• **Given entries**

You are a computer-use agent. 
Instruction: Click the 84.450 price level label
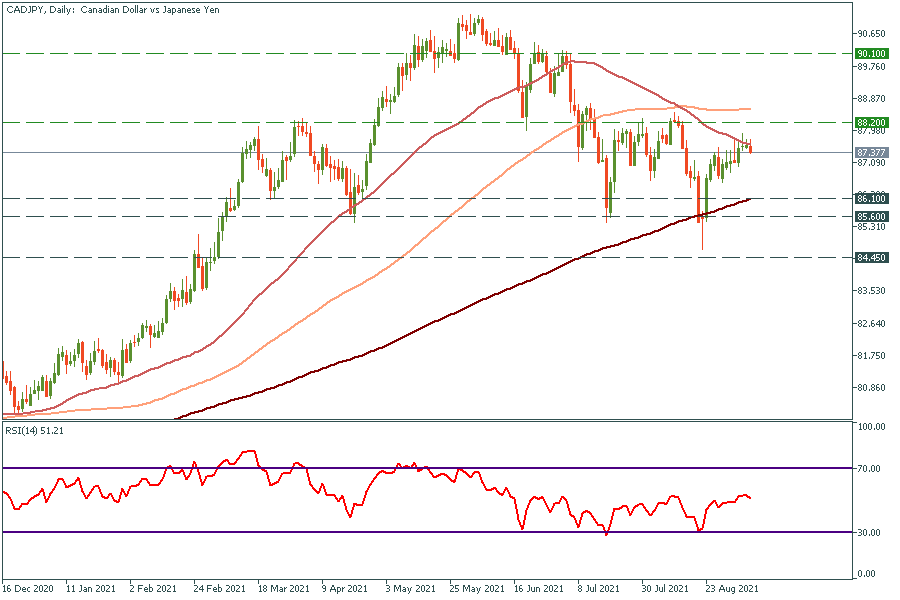(871, 257)
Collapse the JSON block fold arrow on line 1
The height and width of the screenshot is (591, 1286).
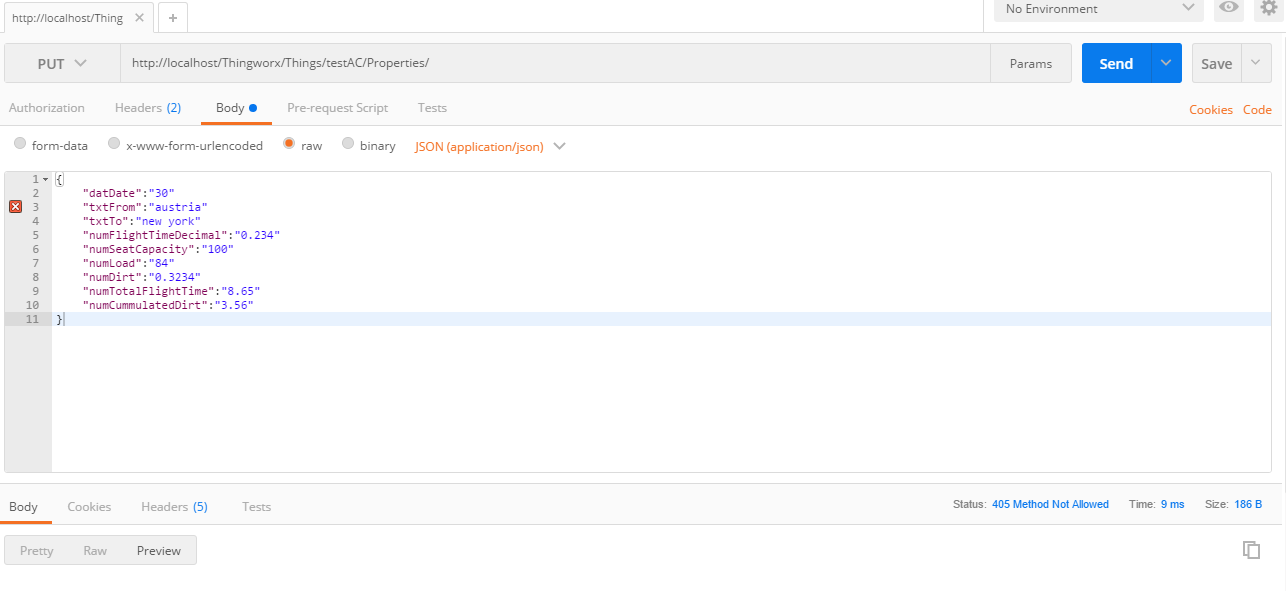[x=45, y=179]
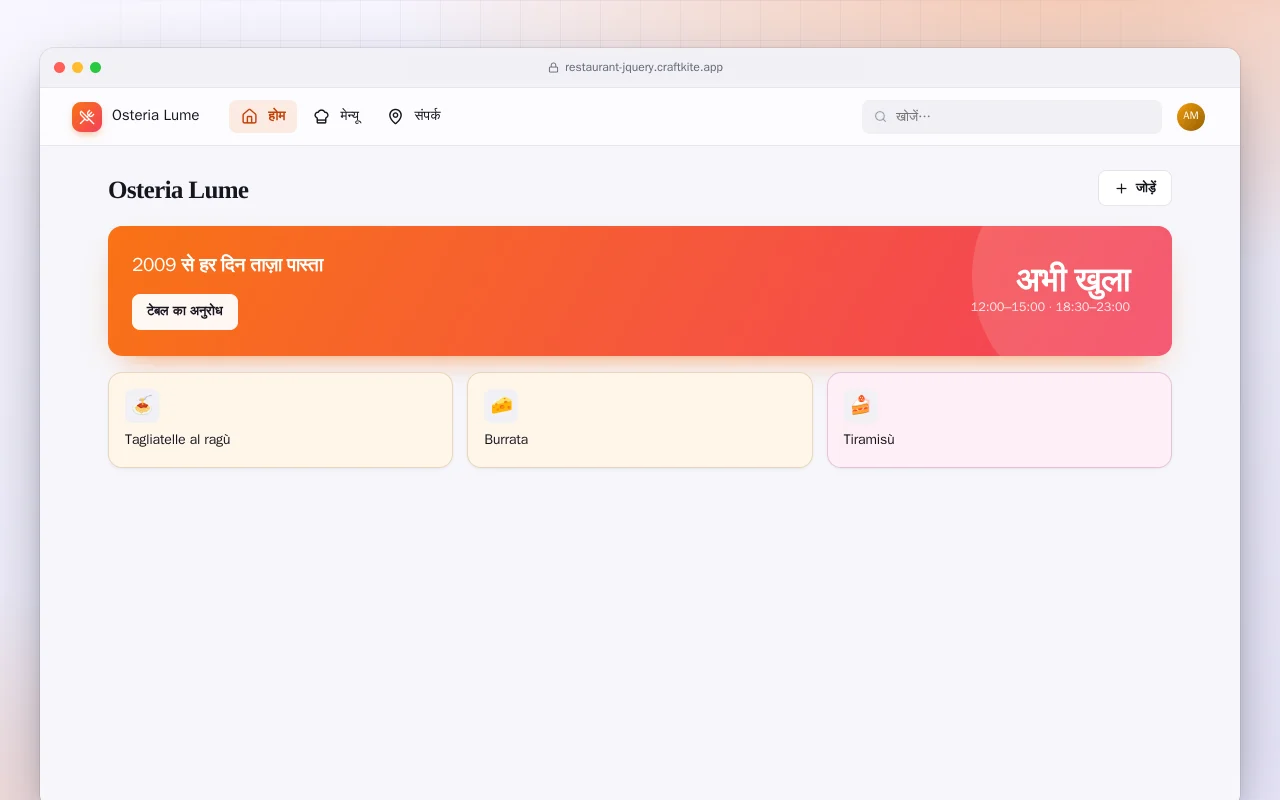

• **Assignment**
Reproduce the listing exactly, images omitted.

• **Response area**
You are a computer-use agent. 
Instruction: Click the 84.450 price level label
(871, 257)
Collapse the JSON block fold arrow on line 1
The height and width of the screenshot is (591, 1286).
[x=45, y=179]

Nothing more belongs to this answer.